Give every line of the data again, exactly as it is written.

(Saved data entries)
☆ ☆ ☆ ☆ ☆
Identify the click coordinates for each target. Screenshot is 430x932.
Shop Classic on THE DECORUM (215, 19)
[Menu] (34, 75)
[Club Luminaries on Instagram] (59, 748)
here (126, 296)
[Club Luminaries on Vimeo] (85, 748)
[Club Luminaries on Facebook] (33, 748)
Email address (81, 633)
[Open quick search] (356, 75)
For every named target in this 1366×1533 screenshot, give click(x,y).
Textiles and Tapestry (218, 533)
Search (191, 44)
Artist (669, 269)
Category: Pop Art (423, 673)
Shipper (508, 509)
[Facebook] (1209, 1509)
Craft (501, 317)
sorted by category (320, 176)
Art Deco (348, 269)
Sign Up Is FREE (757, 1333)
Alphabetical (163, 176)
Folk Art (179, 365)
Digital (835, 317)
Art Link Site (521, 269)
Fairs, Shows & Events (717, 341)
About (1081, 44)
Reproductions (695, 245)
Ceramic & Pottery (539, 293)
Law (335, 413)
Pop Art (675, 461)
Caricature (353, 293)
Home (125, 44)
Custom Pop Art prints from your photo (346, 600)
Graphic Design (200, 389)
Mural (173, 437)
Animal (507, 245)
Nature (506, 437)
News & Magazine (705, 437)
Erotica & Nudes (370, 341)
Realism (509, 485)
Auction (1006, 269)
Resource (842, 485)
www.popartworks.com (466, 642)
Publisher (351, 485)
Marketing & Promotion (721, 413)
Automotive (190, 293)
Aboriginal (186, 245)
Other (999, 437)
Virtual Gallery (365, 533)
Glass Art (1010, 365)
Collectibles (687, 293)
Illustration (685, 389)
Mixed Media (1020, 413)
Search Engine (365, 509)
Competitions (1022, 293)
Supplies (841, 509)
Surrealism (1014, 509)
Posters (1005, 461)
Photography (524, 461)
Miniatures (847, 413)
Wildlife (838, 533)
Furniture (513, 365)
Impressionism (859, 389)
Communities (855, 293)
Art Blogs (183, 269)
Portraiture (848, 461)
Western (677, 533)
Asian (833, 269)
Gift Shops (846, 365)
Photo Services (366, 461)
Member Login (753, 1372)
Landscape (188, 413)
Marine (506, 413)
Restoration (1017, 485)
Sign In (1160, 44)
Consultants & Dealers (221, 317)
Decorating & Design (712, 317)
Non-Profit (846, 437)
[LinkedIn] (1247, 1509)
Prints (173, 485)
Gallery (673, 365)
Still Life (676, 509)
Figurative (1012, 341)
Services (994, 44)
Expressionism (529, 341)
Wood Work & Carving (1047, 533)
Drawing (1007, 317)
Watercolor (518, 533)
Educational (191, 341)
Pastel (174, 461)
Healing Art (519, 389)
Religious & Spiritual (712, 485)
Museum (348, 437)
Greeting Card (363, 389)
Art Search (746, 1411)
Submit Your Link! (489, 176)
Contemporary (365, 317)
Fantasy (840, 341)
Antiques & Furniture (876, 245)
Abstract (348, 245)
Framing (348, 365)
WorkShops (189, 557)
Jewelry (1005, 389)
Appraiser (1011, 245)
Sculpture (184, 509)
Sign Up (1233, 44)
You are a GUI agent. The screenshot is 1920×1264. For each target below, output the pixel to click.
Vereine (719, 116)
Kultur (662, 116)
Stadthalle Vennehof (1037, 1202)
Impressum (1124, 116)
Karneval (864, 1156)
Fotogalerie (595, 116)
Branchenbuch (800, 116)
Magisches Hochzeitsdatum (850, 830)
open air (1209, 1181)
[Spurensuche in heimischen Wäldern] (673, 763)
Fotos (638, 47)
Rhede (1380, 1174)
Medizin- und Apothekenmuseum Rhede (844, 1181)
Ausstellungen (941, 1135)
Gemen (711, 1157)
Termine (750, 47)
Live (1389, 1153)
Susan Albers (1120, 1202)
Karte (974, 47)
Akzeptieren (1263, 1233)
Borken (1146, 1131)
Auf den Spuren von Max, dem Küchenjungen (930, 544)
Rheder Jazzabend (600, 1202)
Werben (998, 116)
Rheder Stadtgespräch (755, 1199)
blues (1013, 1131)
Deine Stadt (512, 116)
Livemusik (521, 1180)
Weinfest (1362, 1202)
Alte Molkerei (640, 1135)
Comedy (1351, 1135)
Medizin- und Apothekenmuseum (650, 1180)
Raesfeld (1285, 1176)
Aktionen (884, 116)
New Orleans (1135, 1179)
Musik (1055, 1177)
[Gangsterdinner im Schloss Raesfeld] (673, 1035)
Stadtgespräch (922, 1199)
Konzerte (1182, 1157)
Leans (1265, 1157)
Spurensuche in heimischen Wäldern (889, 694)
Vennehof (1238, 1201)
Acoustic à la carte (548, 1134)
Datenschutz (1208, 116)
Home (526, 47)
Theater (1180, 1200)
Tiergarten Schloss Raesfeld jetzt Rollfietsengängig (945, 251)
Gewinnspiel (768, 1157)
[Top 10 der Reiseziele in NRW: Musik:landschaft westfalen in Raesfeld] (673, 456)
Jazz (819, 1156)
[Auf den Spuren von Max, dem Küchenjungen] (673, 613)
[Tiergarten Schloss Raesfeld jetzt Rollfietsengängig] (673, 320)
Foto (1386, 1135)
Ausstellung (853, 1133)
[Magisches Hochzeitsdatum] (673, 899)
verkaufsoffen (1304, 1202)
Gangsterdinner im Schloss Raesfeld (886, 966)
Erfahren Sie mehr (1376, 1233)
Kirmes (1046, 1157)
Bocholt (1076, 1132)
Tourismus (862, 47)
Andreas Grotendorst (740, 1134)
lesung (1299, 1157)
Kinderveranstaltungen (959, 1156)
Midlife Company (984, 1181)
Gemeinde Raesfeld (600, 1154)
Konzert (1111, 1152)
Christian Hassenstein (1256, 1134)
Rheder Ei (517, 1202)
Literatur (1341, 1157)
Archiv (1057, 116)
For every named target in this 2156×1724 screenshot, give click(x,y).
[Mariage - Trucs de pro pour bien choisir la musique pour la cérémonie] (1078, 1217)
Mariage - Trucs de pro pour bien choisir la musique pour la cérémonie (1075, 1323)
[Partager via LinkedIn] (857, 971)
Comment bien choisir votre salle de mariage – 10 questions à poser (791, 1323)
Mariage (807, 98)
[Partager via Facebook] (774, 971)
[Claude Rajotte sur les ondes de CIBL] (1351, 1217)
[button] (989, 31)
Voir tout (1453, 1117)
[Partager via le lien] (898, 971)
☆ ☆ ☆ ☆ ☆
Answer for this exercise:
Identify the click coordinates for each target. Screenshot is 430x932.
Shop Classic on THE DECORUM (215, 19)
[Menu] (34, 75)
[Club Luminaries on Instagram] (59, 748)
here (126, 296)
[Club Luminaries on Vimeo] (85, 748)
[Club Luminaries on Facebook] (33, 748)
Email address (81, 633)
[Open quick search] (356, 75)
For every named target in this 1366×1533 screenshot, give click(x,y).
Textiles and Tapestry (218, 533)
Search (191, 44)
Artist (669, 269)
Category: Pop Art (423, 673)
Shipper (508, 509)
[Facebook] (1209, 1509)
Craft (501, 317)
sorted by category (320, 176)
Art Deco (348, 269)
Sign Up Is FREE (757, 1333)
Alphabetical (163, 176)
Folk Art (179, 365)
Digital (835, 317)
Art Link Site (521, 269)
Fairs, Shows & Events (717, 341)
About (1081, 44)
Reproductions (695, 245)
Ceramic & Pottery (539, 293)
Law (335, 413)
Pop Art (675, 461)
Caricature (353, 293)
Home (125, 44)
Custom Pop Art prints from your photo (346, 600)
Graphic Design (200, 389)
Mural (173, 437)
Animal (507, 245)
Nature (506, 437)
News & Magazine (705, 437)
Erotica & Nudes (370, 341)
Realism (509, 485)
Auction (1006, 269)
Resource (842, 485)
www.popartworks.com (466, 642)
Publisher (351, 485)
Marketing & Promotion (721, 413)
Automotive (190, 293)
Aboriginal (186, 245)
Other (999, 437)
Virtual Gallery (365, 533)
Glass Art (1010, 365)
Collectibles (687, 293)
Illustration (685, 389)
Mixed Media (1020, 413)
Search Engine (365, 509)
Competitions (1022, 293)
Supplies (841, 509)
Surrealism (1014, 509)
Posters (1005, 461)
Photography (524, 461)
Miniatures (847, 413)
Wildlife (838, 533)
Furniture (513, 365)
Impressionism (859, 389)
Communities (855, 293)
Art Blogs (183, 269)
Portraiture (848, 461)
Western (677, 533)
Asian (833, 269)
Gift Shops (846, 365)
Photo Services (366, 461)
Member Login (753, 1372)
Landscape (188, 413)
Marine (506, 413)
Restoration (1017, 485)
Sign In (1160, 44)
Consultants & Dealers (221, 317)
Decorating & Design (712, 317)
Non-Profit (846, 437)
[LinkedIn] (1247, 1509)
Prints (173, 485)
Gallery (673, 365)
Still Life (676, 509)
Figurative (1012, 341)
Services (994, 44)
Expressionism (529, 341)
Wood Work & Carving (1047, 533)
Drawing (1007, 317)
Watercolor (518, 533)
Educational (191, 341)
Pastel (174, 461)
Healing Art (519, 389)
Religious & Spiritual (712, 485)
Museum (348, 437)
Greeting Card (363, 389)
Art Search (746, 1411)
Submit Your Link! (489, 176)
Contemporary (365, 317)
Fantasy (840, 341)
Antiques & Furniture (876, 245)
Abstract (348, 245)
Framing (348, 365)
WorkShops (189, 557)
Jewelry (1005, 389)
Appraiser (1011, 245)
Sculpture (184, 509)
Sign Up (1233, 44)
You are a GUI agent. The screenshot is 1920×1264. For each target below, output the pixel to click.
Vereine (719, 116)
Kultur (662, 116)
Stadthalle Vennehof (1037, 1202)
Impressum (1124, 116)
Karneval (864, 1156)
Fotogalerie (595, 116)
Branchenbuch (800, 116)
Magisches Hochzeitsdatum (850, 830)
open air (1209, 1181)
[Spurensuche in heimischen Wäldern] (673, 763)
Fotos (638, 47)
Rhede (1380, 1174)
Medizin- und Apothekenmuseum Rhede (844, 1181)
Ausstellungen (941, 1135)
Gemen (711, 1157)
Termine (750, 47)
Live (1389, 1153)
Susan Albers (1120, 1202)
Karte (974, 47)
Akzeptieren (1263, 1233)
Borken (1146, 1131)
Auf den Spuren von Max, dem Küchenjungen (930, 544)
Rheder Jazzabend (600, 1202)
Werben (998, 116)
Rheder Stadtgespräch (755, 1199)
blues (1013, 1131)
Deine Stadt (512, 116)
Livemusik (521, 1180)
Weinfest (1362, 1202)
Alte Molkerei (640, 1135)
Comedy (1351, 1135)
Medizin- und Apothekenmuseum (650, 1180)
Raesfeld (1285, 1176)
Aktionen (884, 116)
New Orleans (1135, 1179)
Musik (1055, 1177)
[Gangsterdinner im Schloss Raesfeld] (673, 1035)
Stadtgespräch (922, 1199)
Konzerte (1182, 1157)
Leans (1265, 1157)
Spurensuche in heimischen Wäldern (889, 694)
Vennehof (1238, 1201)
Acoustic à la carte (548, 1134)
Datenschutz (1208, 116)
Home (526, 47)
Theater (1180, 1200)
Tiergarten Schloss Raesfeld jetzt Rollfietsengängig (945, 251)
Gewinnspiel (768, 1157)
[Top 10 der Reiseziele in NRW: Musik:landschaft westfalen in Raesfeld] (673, 456)
Jazz (819, 1156)
[Auf den Spuren von Max, dem Küchenjungen] (673, 613)
[Tiergarten Schloss Raesfeld jetzt Rollfietsengängig] (673, 320)
Foto (1386, 1135)
Ausstellung (853, 1133)
[Magisches Hochzeitsdatum] (673, 899)
verkaufsoffen (1304, 1202)
Gangsterdinner im Schloss Raesfeld (886, 966)
Erfahren Sie mehr (1376, 1233)
Kirmes (1046, 1157)
Bocholt (1076, 1132)
Tourismus (862, 47)
Andreas Grotendorst (740, 1134)
lesung (1299, 1157)
Kinderveranstaltungen (959, 1156)
Midlife Company (984, 1181)
Gemeinde Raesfeld (600, 1154)
Konzert (1111, 1152)
Christian Hassenstein (1256, 1134)
Rheder Ei (517, 1202)
Literatur (1341, 1157)
Archiv (1057, 116)
For every named target in this 2156×1724 screenshot, give click(x,y).
[Mariage - Trucs de pro pour bien choisir la musique pour la cérémonie] (1078, 1217)
Mariage - Trucs de pro pour bien choisir la musique pour la cérémonie (1075, 1323)
[Partager via LinkedIn] (857, 971)
Comment bien choisir votre salle de mariage – 10 questions à poser (791, 1323)
Mariage (807, 98)
[Partager via Facebook] (774, 971)
[Claude Rajotte sur les ondes de CIBL] (1351, 1217)
[button] (989, 31)
Voir tout (1453, 1117)
[Partager via le lien] (898, 971)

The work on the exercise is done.